I'm in my third VW and my dealer's service is actually quite good on actual VW product. I'm not sure how they're acclimating to the Routan, given it's parentage. I think if VW is going meet their plan of 800,00 units a year in this country, they've got to get the dealer service network under control. There are way too many horror stories out on the web. They may get some new members in the fold, but will they be able to keep 'em? 
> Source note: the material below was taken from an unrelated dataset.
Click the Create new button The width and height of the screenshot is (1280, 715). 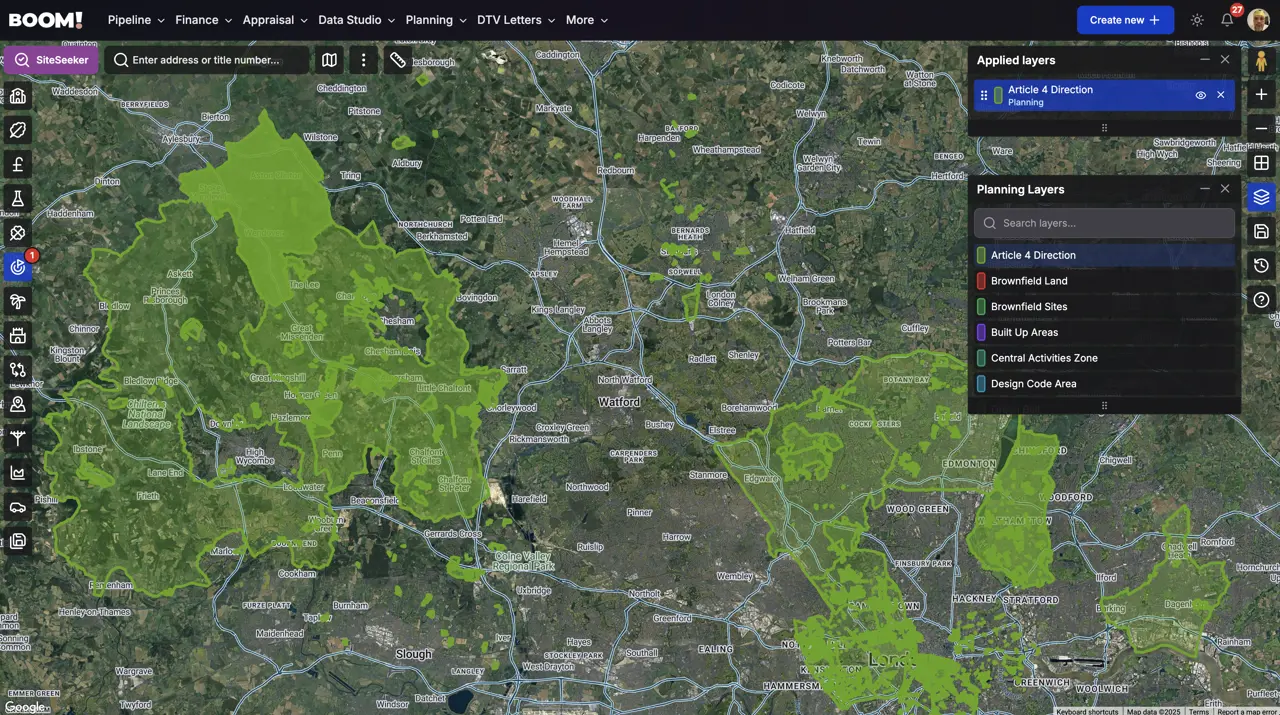point(1125,20)
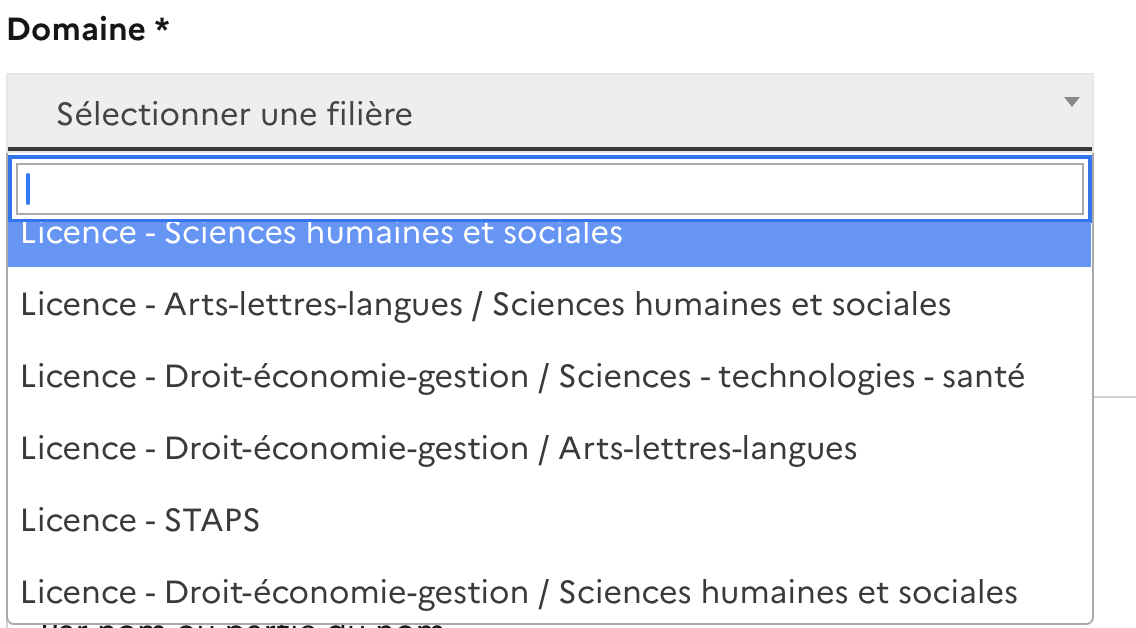This screenshot has height=628, width=1136.
Task: Focus the empty filter text box
Action: (x=548, y=189)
People like their automotive appliances in this country. Feed the car gas (not premium, either), get the oil changed when they think about it, and run it for 175K. That, in a nutshell, is my wife's '97 Accord....


----------



## borellsoffun (May 26, 2004)

I have an 03 Eurovan and I've taken it to 3 different dealerships for service and they all were terrible.:thumbdown: I got the feeling the the service managers did not want my business. I go to an independent shop for service now which is much cheaper and the service is twice as good.


----------



## Row1Rich (Sep 11, 2001)

borellsoffun said:


> I have an 03 Eurovan and I've taken it to 3 different dealerships for service and they all were terrible.:thumbdown: I got the feeling the the service managers did not want my business. I go to an independent shop for service now which is much cheaper and the service is twice as good.


How do these dealerships stay in business? If I treated my clients like that my business would go under.


----------



## Motorwerks (Nov 6, 2002)

so @ 28,000 of mommy driving this bastard has one hell of a shake. :banghead: 

Seems like every cRoutan has one or two things..... whys mine have to have all of them. :banghead::banghead::banghead::banghead::banghead::banghead:


----------